- [Instructions for the task]: Report only how many lines in the material contain "will".

- [Supplied data]:
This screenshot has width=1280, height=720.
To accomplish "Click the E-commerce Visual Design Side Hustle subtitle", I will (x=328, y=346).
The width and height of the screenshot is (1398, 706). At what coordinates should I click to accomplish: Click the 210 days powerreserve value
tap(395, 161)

* * *

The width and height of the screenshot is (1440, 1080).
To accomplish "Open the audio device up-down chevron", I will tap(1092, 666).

- [Solution for this task]: 2